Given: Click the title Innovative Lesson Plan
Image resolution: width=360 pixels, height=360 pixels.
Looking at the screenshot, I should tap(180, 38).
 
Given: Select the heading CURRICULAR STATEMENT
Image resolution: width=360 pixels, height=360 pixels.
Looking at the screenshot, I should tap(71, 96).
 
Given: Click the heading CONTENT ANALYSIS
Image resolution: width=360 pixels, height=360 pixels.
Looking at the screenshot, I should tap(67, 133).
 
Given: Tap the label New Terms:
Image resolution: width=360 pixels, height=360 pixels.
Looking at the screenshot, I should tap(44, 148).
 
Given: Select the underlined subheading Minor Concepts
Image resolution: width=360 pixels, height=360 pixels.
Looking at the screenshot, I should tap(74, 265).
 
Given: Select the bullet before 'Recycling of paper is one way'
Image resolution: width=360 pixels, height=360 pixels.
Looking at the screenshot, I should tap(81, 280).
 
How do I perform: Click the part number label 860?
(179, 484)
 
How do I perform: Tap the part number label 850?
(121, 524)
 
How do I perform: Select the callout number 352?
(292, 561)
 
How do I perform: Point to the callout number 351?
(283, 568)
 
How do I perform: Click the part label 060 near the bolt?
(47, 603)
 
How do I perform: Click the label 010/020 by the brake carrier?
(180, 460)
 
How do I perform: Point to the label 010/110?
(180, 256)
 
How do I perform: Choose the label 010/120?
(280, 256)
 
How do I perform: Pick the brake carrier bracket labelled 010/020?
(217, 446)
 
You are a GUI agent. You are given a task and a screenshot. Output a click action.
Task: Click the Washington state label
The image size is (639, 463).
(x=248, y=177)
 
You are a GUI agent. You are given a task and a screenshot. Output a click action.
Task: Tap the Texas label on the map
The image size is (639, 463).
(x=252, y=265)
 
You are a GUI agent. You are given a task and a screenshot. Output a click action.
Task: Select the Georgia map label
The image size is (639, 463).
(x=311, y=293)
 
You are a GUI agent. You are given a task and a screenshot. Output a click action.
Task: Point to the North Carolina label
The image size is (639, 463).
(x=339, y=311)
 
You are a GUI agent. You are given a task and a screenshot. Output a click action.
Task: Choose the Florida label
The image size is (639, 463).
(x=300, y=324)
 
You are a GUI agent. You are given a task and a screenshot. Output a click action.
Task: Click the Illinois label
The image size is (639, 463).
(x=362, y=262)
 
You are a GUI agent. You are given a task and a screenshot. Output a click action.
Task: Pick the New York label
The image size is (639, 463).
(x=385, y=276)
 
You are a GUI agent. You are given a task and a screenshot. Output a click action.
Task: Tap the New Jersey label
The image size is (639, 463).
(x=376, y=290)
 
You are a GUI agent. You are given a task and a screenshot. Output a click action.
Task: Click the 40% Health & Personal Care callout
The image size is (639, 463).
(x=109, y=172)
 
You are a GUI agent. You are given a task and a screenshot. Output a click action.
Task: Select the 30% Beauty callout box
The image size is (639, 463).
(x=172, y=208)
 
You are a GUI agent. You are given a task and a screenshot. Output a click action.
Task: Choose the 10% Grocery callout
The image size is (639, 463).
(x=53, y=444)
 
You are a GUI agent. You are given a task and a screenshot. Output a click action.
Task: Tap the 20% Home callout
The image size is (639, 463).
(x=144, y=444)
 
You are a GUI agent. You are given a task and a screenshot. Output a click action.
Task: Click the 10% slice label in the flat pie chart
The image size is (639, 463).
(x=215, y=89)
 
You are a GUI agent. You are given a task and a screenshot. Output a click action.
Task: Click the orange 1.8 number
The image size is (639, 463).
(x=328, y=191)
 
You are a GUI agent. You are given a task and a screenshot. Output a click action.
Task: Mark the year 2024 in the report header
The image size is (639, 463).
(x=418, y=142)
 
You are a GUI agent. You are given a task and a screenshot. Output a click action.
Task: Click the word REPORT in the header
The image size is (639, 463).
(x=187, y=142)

◇ ◇ ◇ ◇

Problem description
Extract each line from the rows above that contains the word "Point".

Finished exercise
How do I perform: Point to the callout number 351?
How do I perform: Point to the label 010/110?
Task: Point to the North Carolina label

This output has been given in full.